Earlier this week William McGurn’s column in the Wall Street Journal included this summary of two potential Republican candidates for president in disagreement:
“In a June profile by the Weekly Standard’s Andrew Ferguson, Indiana’s Republican governor declared that to get the country running again, ‘the next president would have to call a truce on the so-called social issues.’ …
Now it’s back in the news after another possible contender for the GOP presidential nomination, former Pennsylvania Sen. Rick Santorum, went on the attack.
‘[F]or him to say that those issues need to be put in the background, I just, I’m stunned by it,’ Mr. Santorum [said]. ‘Obviously, the economic issues are front and center. But you have to talk about the economic issues even in the cultural and moral context.'”
Many other conservative writers have taken Governor Daniels to task for his knuckleheaded statement. The phenomenon of hubris as mentioned in part 1 of this series comes to mind.
McGurn makes two very important points here:
“[T]he aggression on social issues today emanates mostly from the left, whose preferred vehicle is a willing judge inflicting his private social preferences on the law. Anyone who believes that a Republican call for a truce will end this is living in dreamland.”
McGurn’s column is worth reading in full, especially for paragraphs like this one (emphasis is mine):
“The sizable majority among Republican caucus-goers and primary voters is economic conservative, social-issue conservative and agrees with the tea party,” says pollster John McLaughlin, whose firm has surveyed both Republicans and tea partiers. ‘As for tea partiers, we found that they are both more pro-life and more frequent churchgoers than the electorate. Social issues may not be what gets people out to tea parties, but neither are social issues going to turn them off the GOP.'”
As this column has noted often, if a current or aspiring conservative leader is ignorant of, as Laurie Higgins of IFI calls it, radical immorality, he needs to get educated. If he is uncomfortable with discussing the necessary opposition to the “homosexual agenda,” he needs to grow up and get over it. The Founding Fathers were never afraid of discussing the absolute need for a virtuous society – including exactly what virtuous meant. Our current would-be leaders shouldn’t be afraid either.
I’ll close this part by quoting a post by Joe Carter on the First Things website titled “Guess Who Thinks We Should Legislate Morality?”
“Anyone who has paid attention to the self-described lives of homosexual men must be struck by the mind-boggling promiscuity – in fact, by the acceptance of promiscuity, and even group sex, as a matter-of-course part of the homosexual life. Yet, as the argument goes, such promiscuity is not simply the result of the desires of homosexual men themselves.
It is also, it is said, the result of their inability to form legally binding marriages. If marriage were available to them … then that would not only recognize and reward those men who would have devoted their lives faithfully to one another in any case. It would encourage other men to do the same. It would restrain the promiscuity; it would change the world of the homosexual male.”

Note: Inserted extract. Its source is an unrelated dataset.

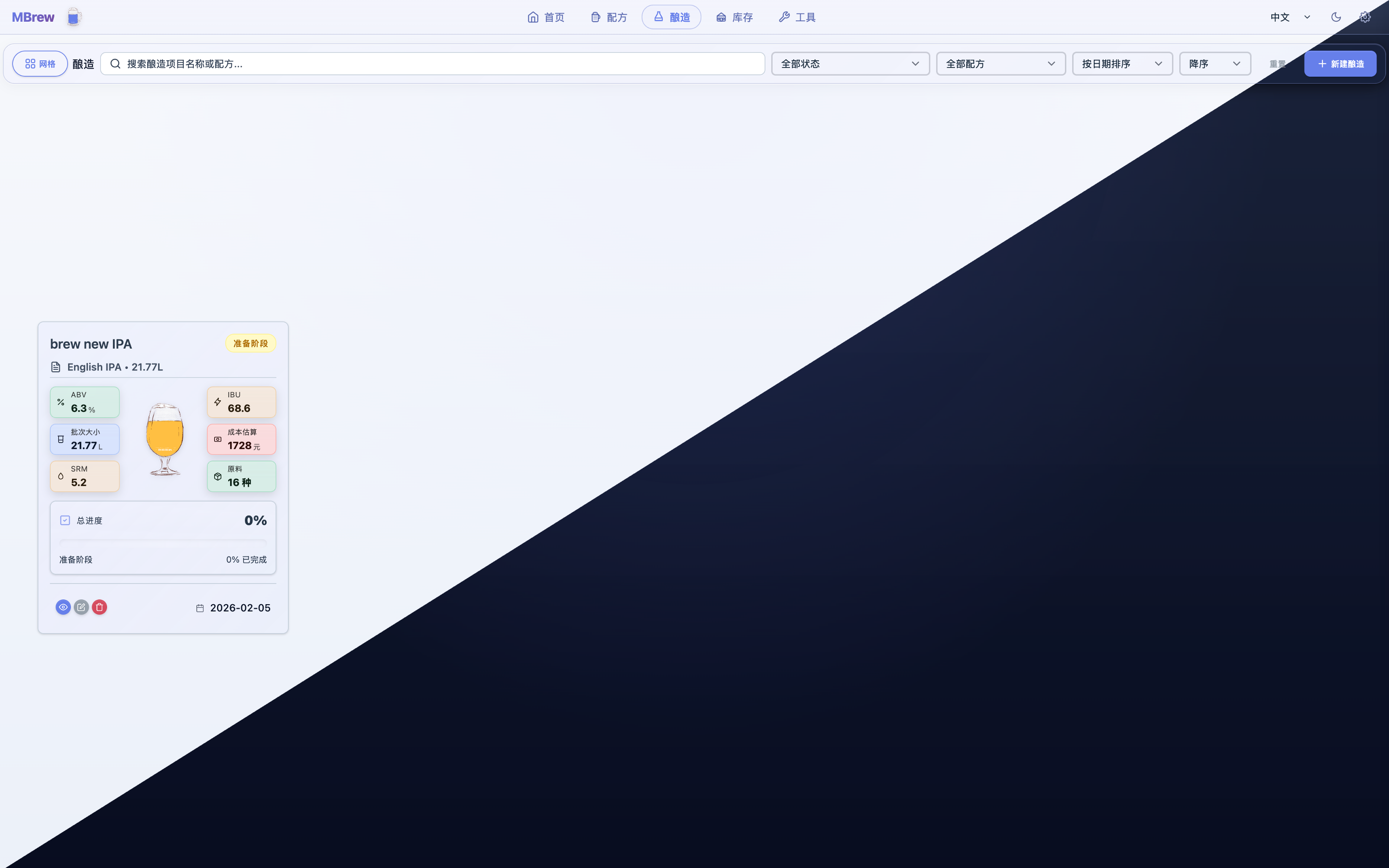This screenshot has width=1389, height=868.
Task: Open settings gear icon
Action: [x=1365, y=17]
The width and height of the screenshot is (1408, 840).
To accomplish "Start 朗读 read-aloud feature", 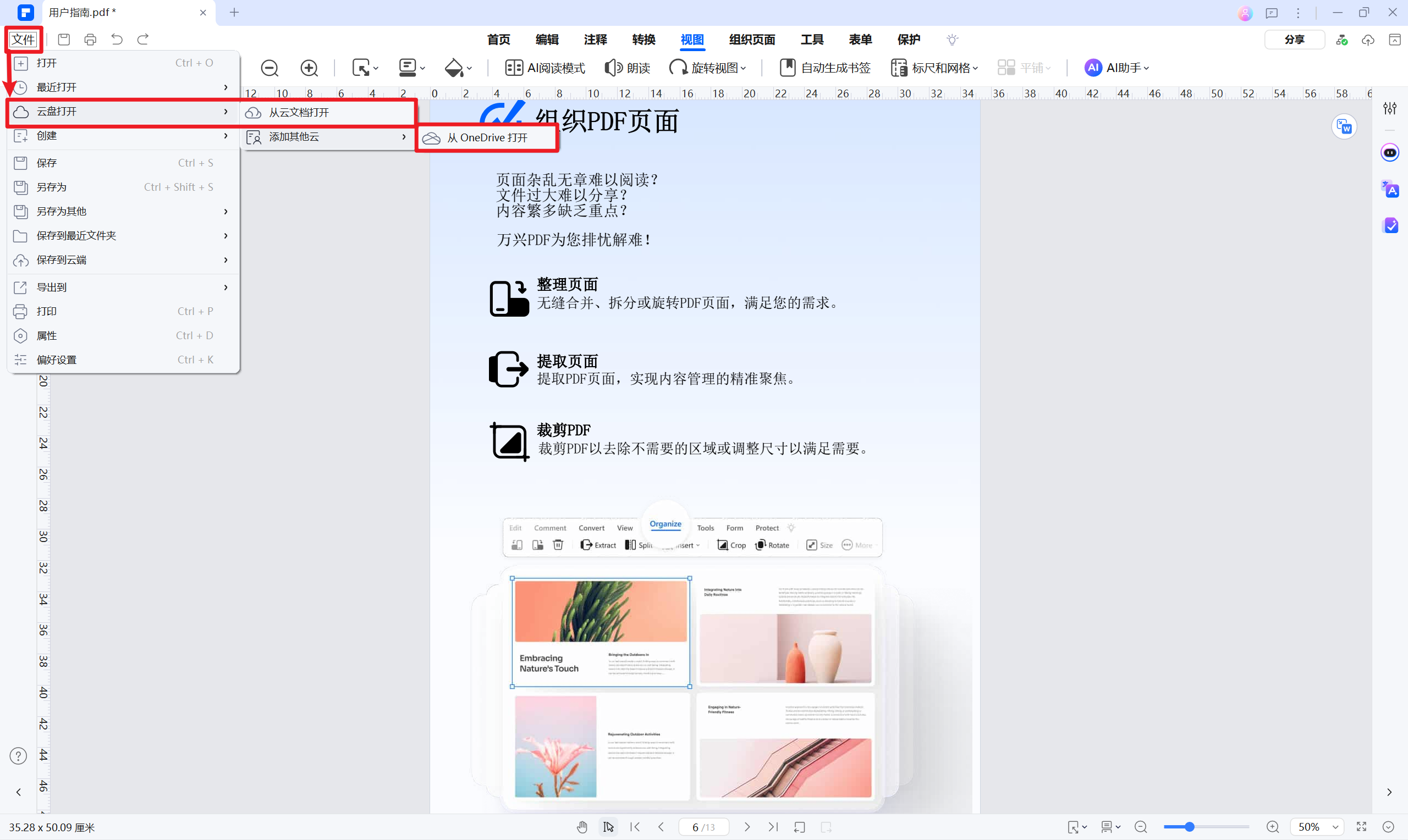I will coord(628,68).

Joe Carter doubts that would be the result because, as he writes, “I don’t believe that the relations of male homosexuals are analogous to the relations of married men and women.” Carter continues:
“For people who make this argument assume, tacitly, that it would be a good thing if the relationships of male homosexuals were more permanent, and since they would not be more permanent if the men involved did not want them to be so, we must conclude that the goodness includes the desire, now made more frequent, of the men to form permanent relationships. In other words, the tacit assumption is not simply that a law permitting male-male pseudogamy would be just, but that it would make many of the men themselves more virtuous.
And that, dear readers, gives the game away.”